Saturday, March 23, 2013

Rob Bell Has Come Out...with a new book. O yea, and as affirming of gay marriage, too.

Rob Bell has come out...

...with a new book.

What We Talk About When We Talk About God is more or less a culmination of Rob Bell's progressive and evolving theological convictions that eventually led to his departure from Mars Hill Bible Church. While the Evangelical world tends to stop and quiver anytime Bell speaks, or writes, or releases yet another vignette with dramatic pauses and obscure metaphors (like Oldsmobiles), I found his latest publication everything but controversial, ground-breaking, or worth Tweeting statements like "Farewell, Rob Bell" or "R.I.P. Rob Bell."

Instead, per the usual, I consider his work a welcome resource within my library of What I Try to Talk About When I Try to Talk About God with those who may not be interested in pouring their life into dense theology, philosophy and cultural exegesis.

That is, I liked it. Not as much as some of his others, but I liked it. I will recommend it, with fair warning- he talks a lot about quantum physics. But hang in there.

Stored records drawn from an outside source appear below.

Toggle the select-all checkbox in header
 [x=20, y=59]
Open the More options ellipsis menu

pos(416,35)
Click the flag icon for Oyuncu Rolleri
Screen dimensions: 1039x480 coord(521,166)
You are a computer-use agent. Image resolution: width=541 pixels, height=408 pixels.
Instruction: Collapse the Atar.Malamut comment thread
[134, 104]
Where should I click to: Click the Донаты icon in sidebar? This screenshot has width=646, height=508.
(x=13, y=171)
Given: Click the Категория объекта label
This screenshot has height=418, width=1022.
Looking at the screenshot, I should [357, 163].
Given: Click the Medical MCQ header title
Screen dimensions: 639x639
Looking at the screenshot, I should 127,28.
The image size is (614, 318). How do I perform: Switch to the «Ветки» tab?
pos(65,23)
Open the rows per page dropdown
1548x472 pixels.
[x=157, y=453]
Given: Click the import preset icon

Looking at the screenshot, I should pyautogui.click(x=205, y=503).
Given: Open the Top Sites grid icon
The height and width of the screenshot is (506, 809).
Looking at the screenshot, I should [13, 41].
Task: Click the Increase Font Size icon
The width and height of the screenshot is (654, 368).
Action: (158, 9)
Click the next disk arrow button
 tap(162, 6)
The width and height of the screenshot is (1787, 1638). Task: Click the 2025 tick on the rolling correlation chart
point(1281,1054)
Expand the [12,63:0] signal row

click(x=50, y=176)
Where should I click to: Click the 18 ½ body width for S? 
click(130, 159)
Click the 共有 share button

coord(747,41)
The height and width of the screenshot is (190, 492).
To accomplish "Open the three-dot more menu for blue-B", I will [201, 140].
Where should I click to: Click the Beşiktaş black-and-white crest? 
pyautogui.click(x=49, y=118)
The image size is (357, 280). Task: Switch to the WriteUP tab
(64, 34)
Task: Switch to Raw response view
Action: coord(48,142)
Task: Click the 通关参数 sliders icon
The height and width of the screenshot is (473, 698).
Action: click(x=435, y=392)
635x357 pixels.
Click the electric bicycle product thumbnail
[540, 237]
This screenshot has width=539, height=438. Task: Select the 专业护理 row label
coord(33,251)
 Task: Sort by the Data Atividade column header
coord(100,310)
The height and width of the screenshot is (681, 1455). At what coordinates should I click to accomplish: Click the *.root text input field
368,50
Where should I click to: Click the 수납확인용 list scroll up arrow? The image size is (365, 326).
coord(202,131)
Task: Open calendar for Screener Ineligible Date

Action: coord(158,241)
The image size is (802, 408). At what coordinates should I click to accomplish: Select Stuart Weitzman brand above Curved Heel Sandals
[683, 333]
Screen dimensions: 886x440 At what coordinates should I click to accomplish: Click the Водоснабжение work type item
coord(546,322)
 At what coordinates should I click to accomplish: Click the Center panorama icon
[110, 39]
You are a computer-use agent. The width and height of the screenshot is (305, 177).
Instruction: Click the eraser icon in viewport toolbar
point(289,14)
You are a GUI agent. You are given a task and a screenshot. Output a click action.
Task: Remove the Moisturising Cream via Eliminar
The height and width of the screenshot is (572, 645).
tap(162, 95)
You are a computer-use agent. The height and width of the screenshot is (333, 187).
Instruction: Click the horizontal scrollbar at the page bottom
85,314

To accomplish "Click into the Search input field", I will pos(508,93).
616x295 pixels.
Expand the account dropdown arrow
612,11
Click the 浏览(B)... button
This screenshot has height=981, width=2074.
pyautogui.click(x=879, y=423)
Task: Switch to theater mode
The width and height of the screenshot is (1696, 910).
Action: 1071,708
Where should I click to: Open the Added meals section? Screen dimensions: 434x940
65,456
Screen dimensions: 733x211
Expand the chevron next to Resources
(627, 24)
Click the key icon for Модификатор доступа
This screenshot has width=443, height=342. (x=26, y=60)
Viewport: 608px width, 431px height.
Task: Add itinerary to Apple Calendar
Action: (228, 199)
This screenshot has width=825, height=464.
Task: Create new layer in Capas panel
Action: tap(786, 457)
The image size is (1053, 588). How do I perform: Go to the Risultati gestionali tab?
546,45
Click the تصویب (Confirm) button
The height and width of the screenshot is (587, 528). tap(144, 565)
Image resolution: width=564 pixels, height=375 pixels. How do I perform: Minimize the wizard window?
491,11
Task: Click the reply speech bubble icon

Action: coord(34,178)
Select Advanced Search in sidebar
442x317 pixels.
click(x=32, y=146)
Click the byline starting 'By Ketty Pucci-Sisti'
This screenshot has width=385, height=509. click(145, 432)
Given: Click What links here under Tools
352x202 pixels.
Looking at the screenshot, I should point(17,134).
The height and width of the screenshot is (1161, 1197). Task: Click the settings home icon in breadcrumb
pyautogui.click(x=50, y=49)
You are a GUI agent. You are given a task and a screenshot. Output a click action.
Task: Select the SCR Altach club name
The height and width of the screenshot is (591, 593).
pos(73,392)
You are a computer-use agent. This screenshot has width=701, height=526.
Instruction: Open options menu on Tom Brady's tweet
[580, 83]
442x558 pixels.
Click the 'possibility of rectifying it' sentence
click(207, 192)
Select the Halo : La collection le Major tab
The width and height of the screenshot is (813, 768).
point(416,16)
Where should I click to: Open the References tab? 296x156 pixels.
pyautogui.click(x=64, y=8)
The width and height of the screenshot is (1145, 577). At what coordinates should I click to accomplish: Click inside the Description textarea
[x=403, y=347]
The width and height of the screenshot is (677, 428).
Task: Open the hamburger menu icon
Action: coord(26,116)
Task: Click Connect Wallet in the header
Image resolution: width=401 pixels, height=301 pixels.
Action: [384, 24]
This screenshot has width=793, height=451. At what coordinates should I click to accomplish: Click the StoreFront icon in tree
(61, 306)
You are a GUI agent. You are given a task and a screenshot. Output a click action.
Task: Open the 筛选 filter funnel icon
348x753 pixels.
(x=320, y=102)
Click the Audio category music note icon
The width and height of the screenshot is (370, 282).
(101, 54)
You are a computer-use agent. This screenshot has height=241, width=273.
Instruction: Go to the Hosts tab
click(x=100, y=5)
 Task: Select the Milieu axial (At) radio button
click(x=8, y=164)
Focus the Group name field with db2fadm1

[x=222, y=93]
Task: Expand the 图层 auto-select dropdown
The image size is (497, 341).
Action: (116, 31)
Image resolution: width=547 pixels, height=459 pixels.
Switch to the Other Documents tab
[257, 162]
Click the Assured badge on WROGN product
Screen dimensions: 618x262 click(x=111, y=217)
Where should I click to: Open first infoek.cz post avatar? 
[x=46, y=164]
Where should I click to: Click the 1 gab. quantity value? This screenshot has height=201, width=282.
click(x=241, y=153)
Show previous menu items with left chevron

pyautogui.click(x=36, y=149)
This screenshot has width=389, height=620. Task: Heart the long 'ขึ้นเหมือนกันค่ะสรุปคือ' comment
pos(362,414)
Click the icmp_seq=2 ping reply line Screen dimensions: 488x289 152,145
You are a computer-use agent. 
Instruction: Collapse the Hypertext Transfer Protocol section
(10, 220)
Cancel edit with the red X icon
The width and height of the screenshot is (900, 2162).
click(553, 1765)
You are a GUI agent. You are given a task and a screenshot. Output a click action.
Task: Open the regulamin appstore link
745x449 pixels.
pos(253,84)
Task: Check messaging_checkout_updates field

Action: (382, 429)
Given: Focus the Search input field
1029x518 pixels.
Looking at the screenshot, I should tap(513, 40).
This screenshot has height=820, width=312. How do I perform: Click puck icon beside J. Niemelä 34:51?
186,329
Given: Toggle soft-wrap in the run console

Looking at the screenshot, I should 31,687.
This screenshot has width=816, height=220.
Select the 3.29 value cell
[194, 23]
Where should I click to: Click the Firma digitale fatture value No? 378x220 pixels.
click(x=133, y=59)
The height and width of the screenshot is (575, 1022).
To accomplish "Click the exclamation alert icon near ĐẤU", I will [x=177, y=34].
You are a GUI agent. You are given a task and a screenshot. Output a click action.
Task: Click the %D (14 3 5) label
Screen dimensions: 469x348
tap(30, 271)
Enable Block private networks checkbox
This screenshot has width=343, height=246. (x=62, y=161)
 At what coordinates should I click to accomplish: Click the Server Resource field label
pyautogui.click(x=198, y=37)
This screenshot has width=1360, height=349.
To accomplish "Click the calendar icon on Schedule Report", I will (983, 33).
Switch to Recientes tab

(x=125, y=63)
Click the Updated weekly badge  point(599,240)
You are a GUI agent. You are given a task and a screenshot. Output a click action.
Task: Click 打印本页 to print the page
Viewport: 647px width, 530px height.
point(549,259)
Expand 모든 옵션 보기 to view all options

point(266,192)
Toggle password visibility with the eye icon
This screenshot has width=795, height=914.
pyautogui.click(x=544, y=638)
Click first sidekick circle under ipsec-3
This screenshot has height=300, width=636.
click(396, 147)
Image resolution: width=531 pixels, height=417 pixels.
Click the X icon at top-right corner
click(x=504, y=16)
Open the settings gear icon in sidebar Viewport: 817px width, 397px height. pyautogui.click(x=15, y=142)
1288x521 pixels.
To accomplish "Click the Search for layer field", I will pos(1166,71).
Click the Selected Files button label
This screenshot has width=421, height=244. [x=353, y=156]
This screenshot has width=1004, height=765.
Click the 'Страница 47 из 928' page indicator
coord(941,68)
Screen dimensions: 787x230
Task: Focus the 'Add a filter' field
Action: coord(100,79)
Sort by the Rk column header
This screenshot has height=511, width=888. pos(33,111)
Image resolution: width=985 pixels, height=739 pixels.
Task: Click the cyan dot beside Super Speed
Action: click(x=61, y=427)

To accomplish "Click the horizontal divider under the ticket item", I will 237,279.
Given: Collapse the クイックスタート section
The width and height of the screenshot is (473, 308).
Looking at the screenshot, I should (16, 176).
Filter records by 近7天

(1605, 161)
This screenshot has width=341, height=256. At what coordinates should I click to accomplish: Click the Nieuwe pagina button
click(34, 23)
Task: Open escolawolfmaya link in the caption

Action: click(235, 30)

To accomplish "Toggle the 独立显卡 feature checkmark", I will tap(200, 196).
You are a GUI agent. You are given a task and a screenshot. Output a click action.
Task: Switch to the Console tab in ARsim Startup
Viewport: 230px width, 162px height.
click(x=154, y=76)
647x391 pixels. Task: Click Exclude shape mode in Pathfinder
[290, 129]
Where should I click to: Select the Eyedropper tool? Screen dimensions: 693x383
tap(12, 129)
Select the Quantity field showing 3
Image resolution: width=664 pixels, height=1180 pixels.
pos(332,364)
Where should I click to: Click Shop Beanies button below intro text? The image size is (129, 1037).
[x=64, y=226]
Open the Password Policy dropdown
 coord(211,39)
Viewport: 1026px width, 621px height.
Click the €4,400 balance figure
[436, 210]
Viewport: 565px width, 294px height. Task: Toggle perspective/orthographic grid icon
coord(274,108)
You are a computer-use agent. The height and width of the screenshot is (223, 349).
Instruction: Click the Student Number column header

Bell has a knack for communicating complexity with clarity, for which I am envious and grateful. The pastor/film maker/writer/innovator/preacher/practitioner cleverly draws readers into the good news of God's love, which wins every single time.

However, what many readers often miss is that Rob is not saying anything new. Instead, books like Love Wins and What We Talk About... are rephrasings and anthologies of Christian theology that have been reduced to the margins by Evangelicals, yet embraced by mainliners and progressives for centuries. Just read his endnotes :) And if you are looking for more well-versed theology, read the primary sources instead.

Origen.

Paul Tillich.

Hans Urs von Balthasar.

Richard Rohr.

And my favorite, Karl Barth.

That's right, while some claim that Rob Bell is spitting out reverberations of Process Theology, which he certainly may, I find his work also reflective of the greatest theologian of the twentieth century- Karl Barth.

The thrust of his book hinges on God being forever for us in the person of Jesus. Better said, Jesus is God's universal YES to humanity and NO to anything that distorts God's intentions for all that God made as good and beautiful. See Barth.

Bell also reiterates much of his rhetoric from his speaking tour, The God's Aren't Angry, by underscoring God as "pulling us forward." That is, God continually propels us into God's new creation work and reconciliation of all things. God is not situated in the past. God is on the move and in the process of changing the world; a process that culminated in the resurrection of Christ. Barth says it this way:

“As such and with independent truth and power calling is man’s forward direction to God as his future, his new creation as a being which not only derives from the sentence of God in faith and is placed under his present direction in love but beyond that receives and embraces His promise in hope, looking forward therefore and moving forward to Him” (Church Dogmatics, IV. 4 p. 109).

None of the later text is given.